» Source extract
------------------------------------------------------------

In economics, 'adaptive' expectations means that people form their expectations about what will happen in the future based on what has happened in the past. For example, if inflation has been higher than expected in the past, people would revise their expectations for the future. Chicago macroeconomic theory, as above rejected Keynesianism in favor of monetarism until the mid-1970s, when it turned to new classical macroeconomics based on the concept of rational expectations. Rational expectations is a hypothesis in economics which holds that agents' predictions of the future value of economically relevant variables are not systematically wrong in that all errors are random. Equivalently, this is to say that agents' expectations equal true statistical expected values. An alternative formulation is that rational expectations are model-consistent expectations, in that the agents inside the model assume the model's predictions are valid. Since most macroeconomic models today study decisions over many periods, the expectations of workers, consumers and firms about future economic conditions are an essential part of the model. How to model these expectations has long been controversial, and it is well known that the macroeconomic predictions of the model may differ depending on the assumptions made about expectations (e.g. see Cobweb model).

To assume rational expectations in this view is to assume that agents' expectations may be individually wrong, but are correct on average. In other words, although the future is not fully predictable, agents' expectations are assumed not to be systematically biased and use all relevant information in forming expectations of economic variables. This way of modeling expectations was originally proposed by John F. Muth (1961) and later became influential when it was used by Robert E. Lucas Jr. and others. Modeling expectations is crucial to all models which study how a large number of individuals, firms and organizations make choices under uncertainty. For example, negotiations between workers and firms will be influenced by the expected level of inflation, and the value of a share of stock is dependent on the expected future income from that stock.

Rational expectations theory is the basis for the 'efficient market hypothesis' (efficient market theory). If a security's price does not reflect all the information about it, then there exist 'unexploited profit opportunities': someone can buy (or sell) the security to make a profit, thus driving the price toward equilibrium. In the strongest versions of these theories, where all profit opportunities have been exploited, all prices in financial markets are deemed 'correct' and reflect market fundamentals (such as future streams of profits and dividends). Each financial investment is as good as any other, while a security's price reflects all information about its intrinsic value.

------------------------------------------------------------

» Entries supplied
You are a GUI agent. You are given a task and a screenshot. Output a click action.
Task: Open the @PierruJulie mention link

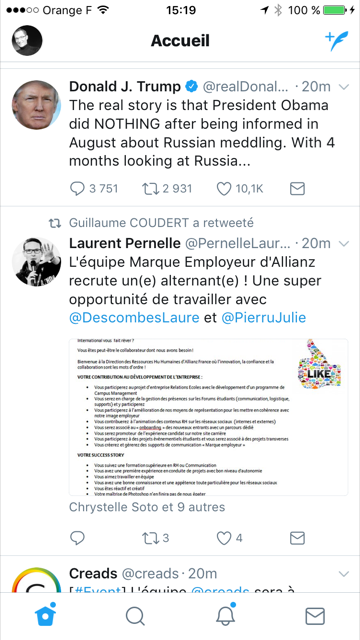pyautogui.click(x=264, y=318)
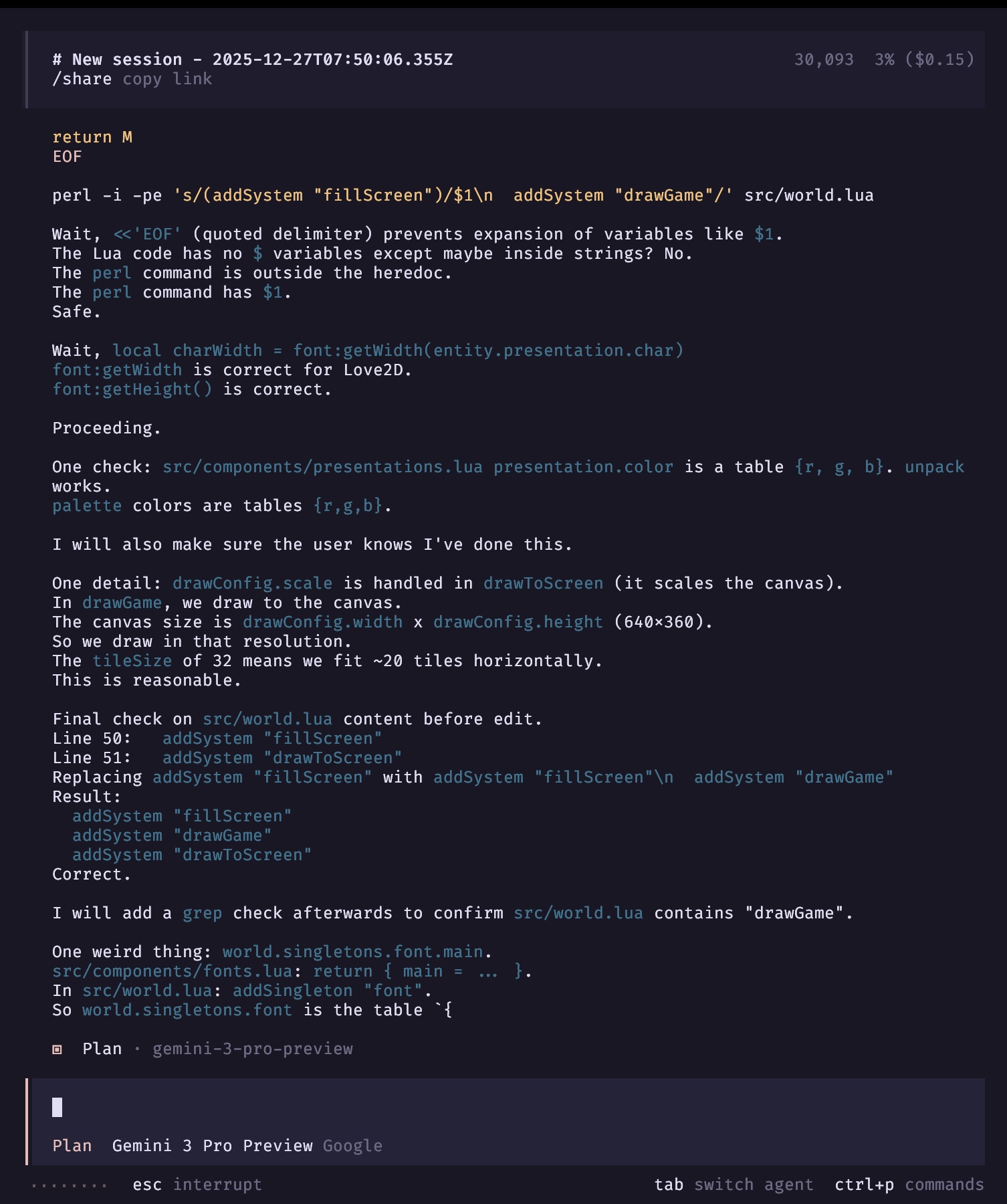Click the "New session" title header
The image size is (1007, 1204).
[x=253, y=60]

------------------------------------------------------------

» Direction A
Reproduce the entries verbatim, omitting the pictures.
» Direction B
Write the next part of the passage on rational expectations, picking up after its final sentence.
The passage on rational expectations and the entries have no connection to each other.

» Expected output A
You are a GUI agent. You are given a task and a screenshot. Output a click action.
Task: Open the @PierruJulie mention link

pyautogui.click(x=264, y=318)
Click the "New session" title header
The image size is (1007, 1204).
[x=253, y=60]

» Expected output B
The idea behind the natural rate hypothesis put forward by Friedman was that any given labor market structure must involve a certain amount of unemployment, including 'frictional' unemployment associated with individuals changing jobs and possibly classical unemployment described as arising from real wages being held above the market-clearing level by minimum wage laws, trade unions or other labor market institutions. Unexpected inflation might allow unemployment to fall below the 'natural rate' by temporarily depressing real wages, but this effect would dissipate once the expectations about inflation were corrected. Only with continuously accelerating inflation could rates of unemployment below the 'natural rate' be maintained. The resulting prescription was that government economic policy (or at least monetary policy) should not be influenced by any level of unemployment below a critical level, the so-called 'natural rate'.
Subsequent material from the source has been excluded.